It is a well kept secret that most people feel lost at some point during their mid-life. Me included.
Being 40, 50 or 60 and admitting you don’t know what you want to do is tough. We are so used to problem solving, planning and deciding that not knowing can make us feel lost, or unsure, or vulnerable, or inadequate (or all of the above!)
Mid-lifers are no strangers to big questions such as …
- Have I achieved enough?
- Who am I now?
- Is there more to life?
- Can I stand doing this for another 15-20 years?
- Can I even do anything else?
… but answering them can be challenging and some end up not answering them or putting them off. It can be easier to just continue with their current job or to march into an available but unsuitable job. Me included.

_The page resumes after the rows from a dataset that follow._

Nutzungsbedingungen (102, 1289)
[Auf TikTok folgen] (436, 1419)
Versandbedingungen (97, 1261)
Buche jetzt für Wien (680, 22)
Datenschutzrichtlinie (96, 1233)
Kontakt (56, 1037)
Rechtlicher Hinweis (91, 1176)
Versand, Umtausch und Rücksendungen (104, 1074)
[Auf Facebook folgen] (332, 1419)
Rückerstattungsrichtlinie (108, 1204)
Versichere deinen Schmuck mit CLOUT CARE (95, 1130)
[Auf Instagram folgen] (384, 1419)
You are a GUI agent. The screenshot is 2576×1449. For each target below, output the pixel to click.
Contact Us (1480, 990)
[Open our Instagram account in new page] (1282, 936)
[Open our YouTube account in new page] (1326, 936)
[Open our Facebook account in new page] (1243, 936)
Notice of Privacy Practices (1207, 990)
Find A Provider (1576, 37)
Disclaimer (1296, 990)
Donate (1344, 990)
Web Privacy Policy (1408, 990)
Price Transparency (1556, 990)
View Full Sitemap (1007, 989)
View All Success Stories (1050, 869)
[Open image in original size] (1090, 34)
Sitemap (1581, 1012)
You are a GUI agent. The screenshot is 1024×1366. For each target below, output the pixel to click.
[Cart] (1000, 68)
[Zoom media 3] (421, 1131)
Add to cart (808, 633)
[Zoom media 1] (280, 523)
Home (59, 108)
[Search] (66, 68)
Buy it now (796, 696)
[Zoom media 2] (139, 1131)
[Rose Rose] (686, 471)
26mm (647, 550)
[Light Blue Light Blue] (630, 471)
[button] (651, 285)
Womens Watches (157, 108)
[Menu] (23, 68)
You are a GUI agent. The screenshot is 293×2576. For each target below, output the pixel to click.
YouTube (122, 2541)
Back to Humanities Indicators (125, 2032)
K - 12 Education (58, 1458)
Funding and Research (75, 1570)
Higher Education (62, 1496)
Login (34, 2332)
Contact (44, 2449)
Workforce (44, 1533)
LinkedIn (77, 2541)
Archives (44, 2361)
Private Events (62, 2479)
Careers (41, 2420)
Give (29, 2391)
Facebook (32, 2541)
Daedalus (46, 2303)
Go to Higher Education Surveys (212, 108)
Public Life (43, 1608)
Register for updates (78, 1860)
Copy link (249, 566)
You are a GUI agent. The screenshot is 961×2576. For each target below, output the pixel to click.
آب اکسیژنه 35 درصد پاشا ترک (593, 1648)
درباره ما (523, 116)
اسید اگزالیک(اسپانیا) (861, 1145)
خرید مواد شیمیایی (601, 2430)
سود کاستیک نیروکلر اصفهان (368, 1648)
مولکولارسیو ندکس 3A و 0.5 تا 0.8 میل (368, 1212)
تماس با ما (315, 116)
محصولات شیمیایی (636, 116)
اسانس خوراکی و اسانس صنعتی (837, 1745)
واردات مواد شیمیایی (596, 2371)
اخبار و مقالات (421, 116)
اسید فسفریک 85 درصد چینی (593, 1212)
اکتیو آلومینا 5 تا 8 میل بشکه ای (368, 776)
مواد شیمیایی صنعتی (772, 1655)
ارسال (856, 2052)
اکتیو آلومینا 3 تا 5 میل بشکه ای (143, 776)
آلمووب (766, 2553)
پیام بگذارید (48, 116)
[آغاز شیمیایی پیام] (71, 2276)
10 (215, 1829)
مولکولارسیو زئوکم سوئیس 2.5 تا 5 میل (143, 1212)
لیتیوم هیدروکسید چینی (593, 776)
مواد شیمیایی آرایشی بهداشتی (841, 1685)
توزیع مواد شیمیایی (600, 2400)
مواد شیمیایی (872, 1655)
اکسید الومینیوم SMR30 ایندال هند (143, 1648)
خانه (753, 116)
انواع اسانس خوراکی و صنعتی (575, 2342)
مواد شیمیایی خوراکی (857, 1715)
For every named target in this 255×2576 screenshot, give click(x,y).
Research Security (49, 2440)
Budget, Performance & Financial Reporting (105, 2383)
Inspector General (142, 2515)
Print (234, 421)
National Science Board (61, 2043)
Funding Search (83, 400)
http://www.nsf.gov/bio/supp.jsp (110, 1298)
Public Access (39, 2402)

Five years ago I was made redundant. It was a shock and not something I wanted. It may seem a bit dramatic, but I was honestly heart broken and my confidence was badly shaken. The next day a headhunter called with a fantastic job for a great brand – one that seemed to bring all of my previous experiences together. I was seduced and reassured that someone wanted me. The selection process took some time (as they do) and I found it hard not being able to answer when people asked me “so what are you going to do next?”. I was relieved to be offered the job and have an answer to that question. A month into the new job I realised I had made a mistake.
Five months later I left and this time I took the time I needed to figure out what I really wanted. I got busy trying a bunch of new things – some worked better than others and I learned loads. I worked with new people, acquired new skills, and said yes to doing things I’d never done before. I deliberately kept my options open. It wasn’t plain sailing though – it was tough not knowing how to tell people what I do, it was scary not knowing if I would earn enough to pay the bills, and it was hard having to be a self-starter all the time.
So, yes it is scary – but it’s also exciting! Like the people I spoke to in my research, reinventing my late career is a dance with fear and confidence. A dance that is dynamic and changing but ultimately better than marching in the wrong direction.